### TASK PROMPT:
Report the number of lines in these entries that contain "card". Write only the number.

### RECORDS FOR THIS TASK:
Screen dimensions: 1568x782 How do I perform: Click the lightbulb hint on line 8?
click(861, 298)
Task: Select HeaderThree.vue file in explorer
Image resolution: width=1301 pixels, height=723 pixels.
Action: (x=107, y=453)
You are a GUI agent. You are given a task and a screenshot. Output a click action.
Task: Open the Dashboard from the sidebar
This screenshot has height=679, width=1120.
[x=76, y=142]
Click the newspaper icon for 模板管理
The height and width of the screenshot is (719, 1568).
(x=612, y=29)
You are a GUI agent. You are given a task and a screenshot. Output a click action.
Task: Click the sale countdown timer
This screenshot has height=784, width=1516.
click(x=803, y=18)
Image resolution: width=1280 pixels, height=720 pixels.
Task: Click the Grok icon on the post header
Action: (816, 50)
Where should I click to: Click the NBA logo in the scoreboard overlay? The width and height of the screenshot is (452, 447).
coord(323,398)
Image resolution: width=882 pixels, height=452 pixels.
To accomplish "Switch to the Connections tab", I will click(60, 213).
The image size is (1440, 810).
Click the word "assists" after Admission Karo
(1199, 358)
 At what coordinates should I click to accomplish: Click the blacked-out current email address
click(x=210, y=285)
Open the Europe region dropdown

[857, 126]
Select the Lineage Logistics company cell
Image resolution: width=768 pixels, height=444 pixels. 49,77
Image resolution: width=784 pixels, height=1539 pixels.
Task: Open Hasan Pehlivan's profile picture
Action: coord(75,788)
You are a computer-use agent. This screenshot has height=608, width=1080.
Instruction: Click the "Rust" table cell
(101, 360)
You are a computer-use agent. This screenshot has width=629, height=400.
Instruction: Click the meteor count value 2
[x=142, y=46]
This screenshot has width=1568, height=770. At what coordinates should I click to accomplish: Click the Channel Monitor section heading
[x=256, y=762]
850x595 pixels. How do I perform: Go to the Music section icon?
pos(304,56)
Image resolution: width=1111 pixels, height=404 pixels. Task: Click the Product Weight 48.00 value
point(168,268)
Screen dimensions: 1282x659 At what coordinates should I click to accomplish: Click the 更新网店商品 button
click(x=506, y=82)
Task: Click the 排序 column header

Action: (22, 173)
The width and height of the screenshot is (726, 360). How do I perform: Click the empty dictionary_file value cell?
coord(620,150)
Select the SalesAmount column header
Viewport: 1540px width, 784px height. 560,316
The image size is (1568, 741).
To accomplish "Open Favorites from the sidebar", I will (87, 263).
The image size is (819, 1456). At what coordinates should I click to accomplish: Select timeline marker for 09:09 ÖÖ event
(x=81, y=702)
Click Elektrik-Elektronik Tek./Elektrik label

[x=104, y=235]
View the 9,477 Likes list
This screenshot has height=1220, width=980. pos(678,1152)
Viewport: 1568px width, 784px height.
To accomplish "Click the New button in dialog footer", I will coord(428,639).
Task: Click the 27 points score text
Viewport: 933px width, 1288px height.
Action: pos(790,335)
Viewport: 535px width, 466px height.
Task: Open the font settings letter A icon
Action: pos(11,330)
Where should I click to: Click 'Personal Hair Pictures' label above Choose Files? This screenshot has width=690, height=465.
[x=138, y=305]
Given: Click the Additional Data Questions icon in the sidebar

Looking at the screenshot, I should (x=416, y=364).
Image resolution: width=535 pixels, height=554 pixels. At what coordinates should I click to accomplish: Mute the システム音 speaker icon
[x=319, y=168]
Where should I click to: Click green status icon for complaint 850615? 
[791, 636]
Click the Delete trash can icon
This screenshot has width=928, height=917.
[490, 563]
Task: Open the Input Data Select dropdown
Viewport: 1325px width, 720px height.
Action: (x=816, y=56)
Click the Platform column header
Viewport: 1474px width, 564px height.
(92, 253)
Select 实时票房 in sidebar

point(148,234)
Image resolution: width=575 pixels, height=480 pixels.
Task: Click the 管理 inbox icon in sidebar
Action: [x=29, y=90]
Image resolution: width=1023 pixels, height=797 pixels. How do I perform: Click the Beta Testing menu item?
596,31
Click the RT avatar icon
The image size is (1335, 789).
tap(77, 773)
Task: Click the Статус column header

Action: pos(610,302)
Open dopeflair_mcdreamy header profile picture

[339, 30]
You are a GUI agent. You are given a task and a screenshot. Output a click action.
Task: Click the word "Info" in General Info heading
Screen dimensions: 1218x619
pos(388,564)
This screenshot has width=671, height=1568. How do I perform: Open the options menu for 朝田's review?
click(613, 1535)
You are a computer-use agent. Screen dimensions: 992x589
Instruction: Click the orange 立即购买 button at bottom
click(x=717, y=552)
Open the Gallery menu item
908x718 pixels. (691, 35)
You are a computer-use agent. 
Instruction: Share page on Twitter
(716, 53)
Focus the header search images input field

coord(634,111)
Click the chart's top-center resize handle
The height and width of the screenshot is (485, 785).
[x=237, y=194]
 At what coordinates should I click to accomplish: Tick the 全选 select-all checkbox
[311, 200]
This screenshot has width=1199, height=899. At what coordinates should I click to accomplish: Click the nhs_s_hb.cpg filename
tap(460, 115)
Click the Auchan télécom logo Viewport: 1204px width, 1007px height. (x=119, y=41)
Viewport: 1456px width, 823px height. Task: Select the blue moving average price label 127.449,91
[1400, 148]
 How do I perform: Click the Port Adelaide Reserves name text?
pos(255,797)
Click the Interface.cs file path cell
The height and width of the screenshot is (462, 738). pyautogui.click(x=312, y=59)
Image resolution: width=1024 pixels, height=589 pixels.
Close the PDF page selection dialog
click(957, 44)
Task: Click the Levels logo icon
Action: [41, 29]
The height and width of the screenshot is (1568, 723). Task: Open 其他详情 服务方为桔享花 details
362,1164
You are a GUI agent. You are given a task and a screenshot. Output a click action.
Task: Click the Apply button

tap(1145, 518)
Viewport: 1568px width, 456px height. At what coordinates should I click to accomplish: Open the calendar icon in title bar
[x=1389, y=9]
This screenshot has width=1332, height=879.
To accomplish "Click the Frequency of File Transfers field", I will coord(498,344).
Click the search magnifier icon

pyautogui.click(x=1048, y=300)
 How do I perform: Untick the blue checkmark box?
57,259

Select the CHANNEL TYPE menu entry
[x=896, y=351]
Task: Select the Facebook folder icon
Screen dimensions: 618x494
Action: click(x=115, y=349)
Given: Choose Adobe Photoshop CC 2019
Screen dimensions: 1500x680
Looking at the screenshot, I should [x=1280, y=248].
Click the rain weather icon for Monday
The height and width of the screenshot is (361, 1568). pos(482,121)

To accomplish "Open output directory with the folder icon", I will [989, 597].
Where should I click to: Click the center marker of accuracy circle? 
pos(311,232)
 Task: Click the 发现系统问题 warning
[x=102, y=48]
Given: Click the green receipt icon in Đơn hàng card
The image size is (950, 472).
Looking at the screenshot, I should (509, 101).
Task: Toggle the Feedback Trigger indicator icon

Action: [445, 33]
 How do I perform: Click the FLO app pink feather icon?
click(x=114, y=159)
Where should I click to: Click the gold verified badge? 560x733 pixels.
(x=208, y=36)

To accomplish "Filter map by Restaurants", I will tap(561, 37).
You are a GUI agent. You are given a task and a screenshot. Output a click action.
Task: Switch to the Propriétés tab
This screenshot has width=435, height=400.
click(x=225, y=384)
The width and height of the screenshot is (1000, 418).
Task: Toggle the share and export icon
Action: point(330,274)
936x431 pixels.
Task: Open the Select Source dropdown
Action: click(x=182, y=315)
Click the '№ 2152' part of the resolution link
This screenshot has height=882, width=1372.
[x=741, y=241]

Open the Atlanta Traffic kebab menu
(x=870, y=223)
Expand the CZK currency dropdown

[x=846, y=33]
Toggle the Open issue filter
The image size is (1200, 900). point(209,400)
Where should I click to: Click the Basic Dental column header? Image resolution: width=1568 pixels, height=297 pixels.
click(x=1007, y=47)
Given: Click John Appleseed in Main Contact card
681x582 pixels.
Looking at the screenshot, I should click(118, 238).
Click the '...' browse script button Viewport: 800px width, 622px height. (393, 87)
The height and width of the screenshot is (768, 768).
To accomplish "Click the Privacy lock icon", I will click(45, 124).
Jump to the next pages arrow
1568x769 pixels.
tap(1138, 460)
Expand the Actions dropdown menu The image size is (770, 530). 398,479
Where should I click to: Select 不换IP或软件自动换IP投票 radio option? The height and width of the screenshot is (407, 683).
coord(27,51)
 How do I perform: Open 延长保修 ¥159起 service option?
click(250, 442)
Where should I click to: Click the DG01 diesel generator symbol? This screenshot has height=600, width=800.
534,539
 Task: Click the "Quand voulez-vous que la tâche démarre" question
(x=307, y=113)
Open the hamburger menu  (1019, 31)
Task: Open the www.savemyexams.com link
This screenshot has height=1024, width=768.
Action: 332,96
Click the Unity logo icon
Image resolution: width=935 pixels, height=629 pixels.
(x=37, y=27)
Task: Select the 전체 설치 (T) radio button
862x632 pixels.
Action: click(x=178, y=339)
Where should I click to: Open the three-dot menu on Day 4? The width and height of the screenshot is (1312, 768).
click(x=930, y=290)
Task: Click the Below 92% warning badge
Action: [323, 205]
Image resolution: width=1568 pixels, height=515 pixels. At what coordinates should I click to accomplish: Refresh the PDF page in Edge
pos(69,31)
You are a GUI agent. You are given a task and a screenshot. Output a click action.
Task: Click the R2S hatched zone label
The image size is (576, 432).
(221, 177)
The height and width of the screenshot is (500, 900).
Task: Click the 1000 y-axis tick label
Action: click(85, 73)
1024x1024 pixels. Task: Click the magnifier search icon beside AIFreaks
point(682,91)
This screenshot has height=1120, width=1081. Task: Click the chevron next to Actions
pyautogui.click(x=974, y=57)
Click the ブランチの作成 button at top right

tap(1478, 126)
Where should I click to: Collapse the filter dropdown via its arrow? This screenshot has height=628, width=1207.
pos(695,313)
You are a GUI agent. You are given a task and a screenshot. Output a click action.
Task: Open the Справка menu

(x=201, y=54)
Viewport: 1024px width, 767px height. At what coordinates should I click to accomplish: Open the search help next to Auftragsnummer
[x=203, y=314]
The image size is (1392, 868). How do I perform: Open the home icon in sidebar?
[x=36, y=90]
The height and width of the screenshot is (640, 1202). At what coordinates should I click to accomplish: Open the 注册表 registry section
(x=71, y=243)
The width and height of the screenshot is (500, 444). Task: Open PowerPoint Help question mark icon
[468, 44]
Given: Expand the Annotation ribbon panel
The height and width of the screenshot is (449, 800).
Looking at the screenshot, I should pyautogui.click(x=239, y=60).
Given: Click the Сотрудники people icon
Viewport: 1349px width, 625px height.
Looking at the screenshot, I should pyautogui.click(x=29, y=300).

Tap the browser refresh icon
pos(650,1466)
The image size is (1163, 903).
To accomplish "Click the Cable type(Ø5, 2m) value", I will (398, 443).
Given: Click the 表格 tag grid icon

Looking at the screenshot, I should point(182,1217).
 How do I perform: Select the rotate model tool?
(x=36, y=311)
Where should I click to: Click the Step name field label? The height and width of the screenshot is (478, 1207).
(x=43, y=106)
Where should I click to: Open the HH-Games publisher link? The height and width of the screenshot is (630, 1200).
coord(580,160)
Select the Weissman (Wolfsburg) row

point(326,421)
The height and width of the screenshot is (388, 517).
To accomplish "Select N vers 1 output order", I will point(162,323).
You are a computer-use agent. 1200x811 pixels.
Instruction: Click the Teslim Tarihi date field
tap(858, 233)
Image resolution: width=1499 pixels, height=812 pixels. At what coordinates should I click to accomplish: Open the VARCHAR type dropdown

### ANSWER FOR THIS EXERCISE:
2